Task item → Copying starts at the line containing "Given: Expand the メール通知 row chevron" and stops after the last line of the records; each line is repeated exactly, and pictures are skipped.

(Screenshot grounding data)
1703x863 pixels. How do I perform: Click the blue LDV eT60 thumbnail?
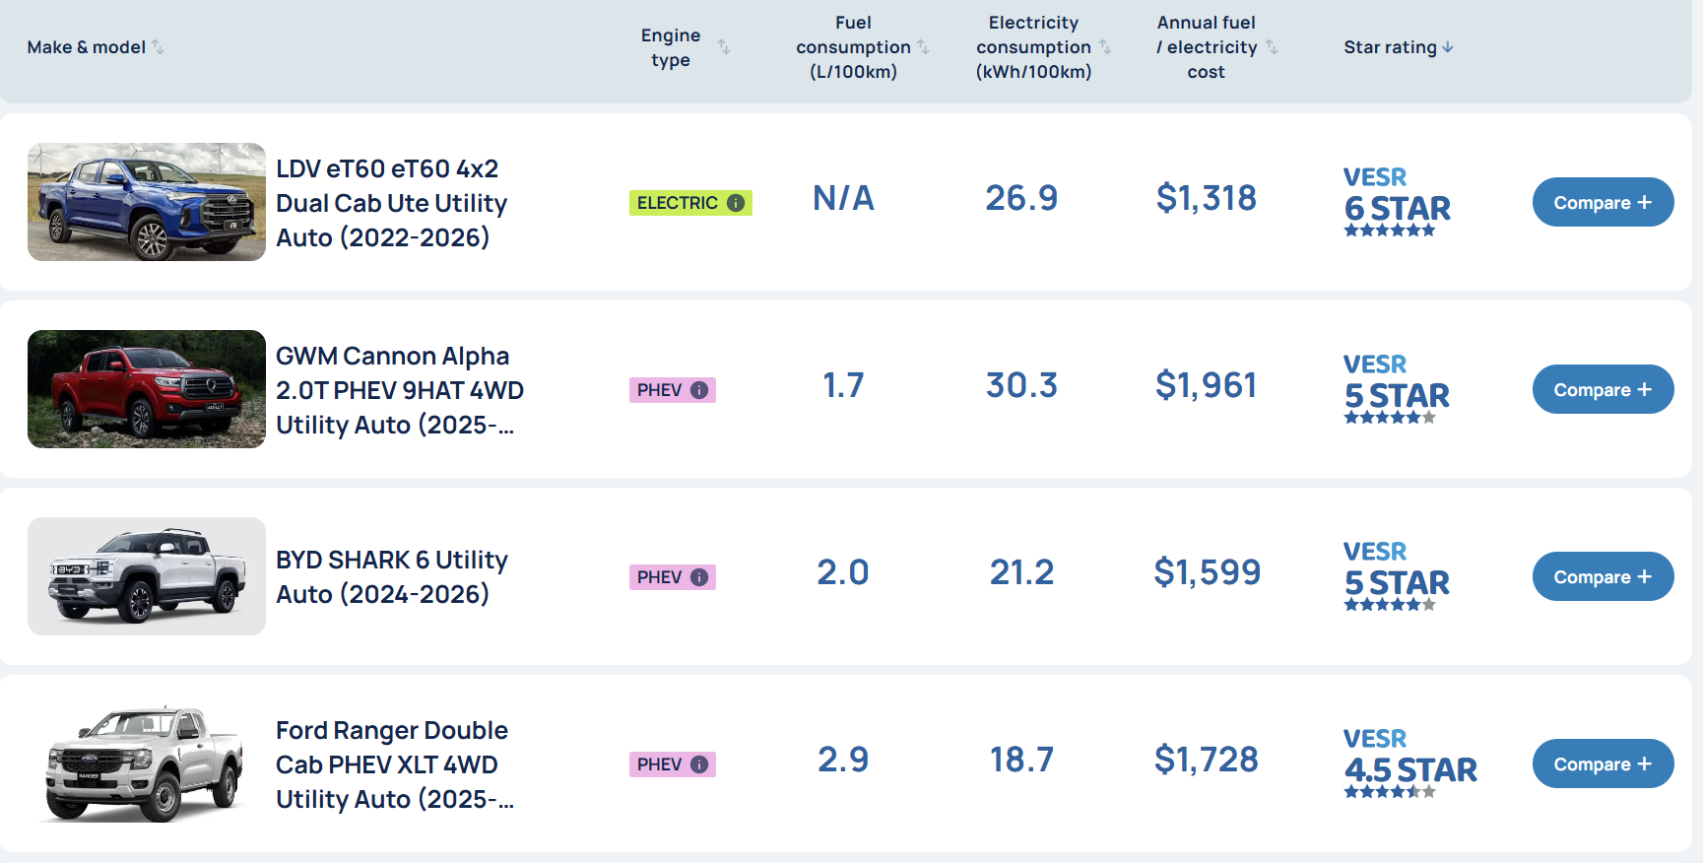pos(147,202)
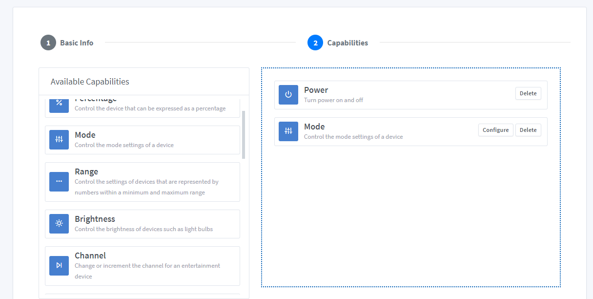Delete the Mode capability
The width and height of the screenshot is (593, 299).
[x=528, y=130]
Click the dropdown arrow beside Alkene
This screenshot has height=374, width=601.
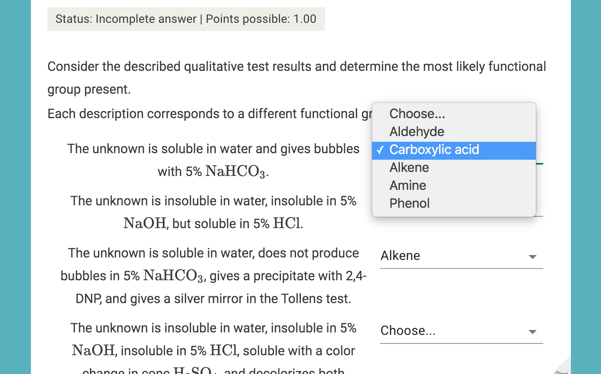coord(533,257)
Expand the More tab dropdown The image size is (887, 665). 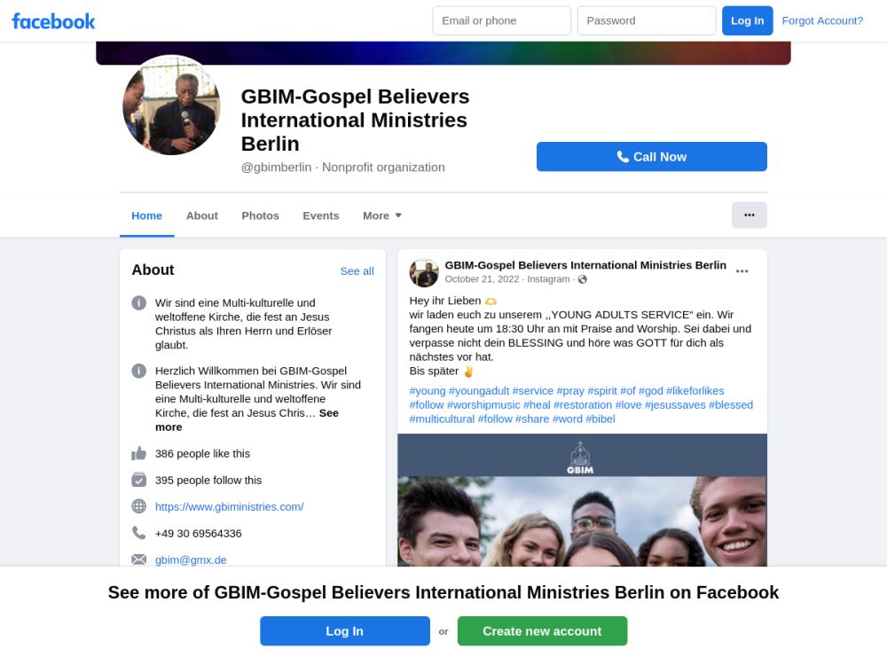coord(382,215)
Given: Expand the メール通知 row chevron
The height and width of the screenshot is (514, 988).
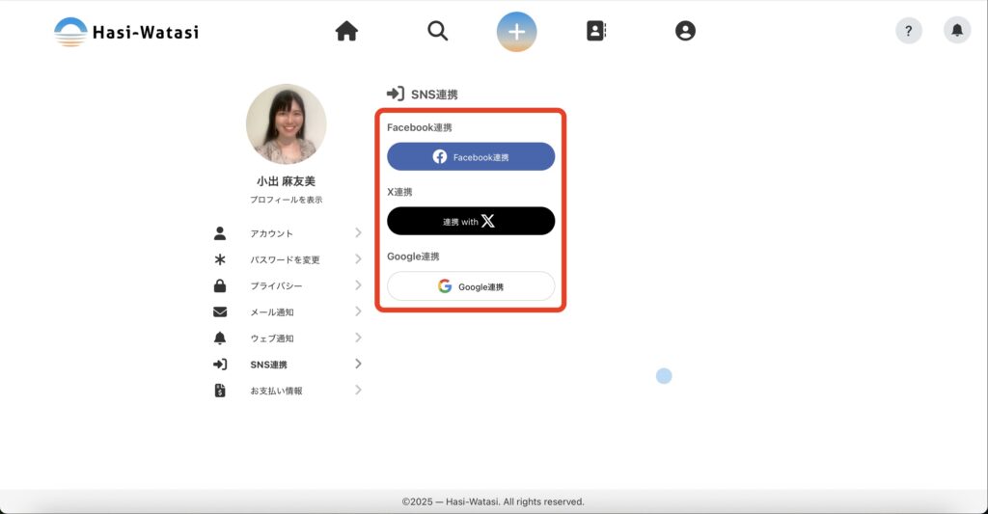Looking at the screenshot, I should point(358,311).
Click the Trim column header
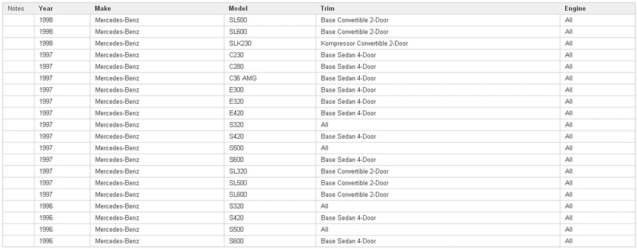Image resolution: width=638 pixels, height=249 pixels. point(438,8)
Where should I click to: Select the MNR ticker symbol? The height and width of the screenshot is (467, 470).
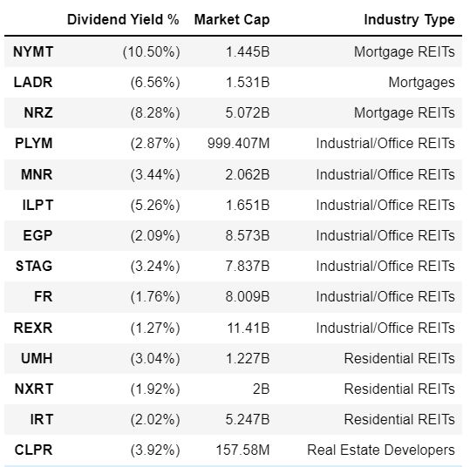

Finished exercise →
Given: Expand the メール通知 row chevron
The height and width of the screenshot is (514, 988).
Looking at the screenshot, I should point(358,311).
Click the Trim column header
Image resolution: width=638 pixels, height=249 pixels. point(438,8)
Where should I click to: Select the MNR ticker symbol? The height and width of the screenshot is (467, 470).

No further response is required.